Strategy Synthesis in Markov Decision Processes Under Limited Sampling Access
This work addresses strategy synthesis for agents in partially unknown environments, relevant to control theory, AI, and formal methods, but it appears incremental as it builds on existing gray-box MDP and reinforcement learning frameworks with specific algorithmic improvements.
The paper tackles the problem of synthesizing reward-maximizing strategies in gray-box Markov decision processes (MDPs) with limited sampling access, by developing a reinforcement learning algorithm that uses interval MDPs as an internal model and incorporates lower confidence bound exploration and action scoping to enhance learning efficiency.

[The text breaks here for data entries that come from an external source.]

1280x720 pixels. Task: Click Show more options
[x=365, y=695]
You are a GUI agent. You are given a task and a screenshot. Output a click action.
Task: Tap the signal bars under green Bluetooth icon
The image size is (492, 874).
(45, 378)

A central task in control theory, artificial intelligence, and formal methods is to synthesize reward-maximizing strategies for agents that operate in partially unknown environments. In environments modeled by gray-box Markov decision processes (MDPs), the impact of the agents' actions are known in terms of successor states but not the stochastics involved. In this paper, we devise a strategy synthesis algorithm for gray-box MDPs via reinforcement learning that utilizes interval MDPs as internal model. To compete with limited sampling access in reinforcement learning, we incorporate two novel concepts into our algorithm, focusing on rapid and successful learning rather than on stochastic guarantees and optimality: lower confidence bound exploration reinforces variants of already learned practical strategies and action scoping reduces the learning action space to promising actions. We illustrate benefits of our algorithms by means of a prototypical implementation applied on examples from the AI and formal methods communities.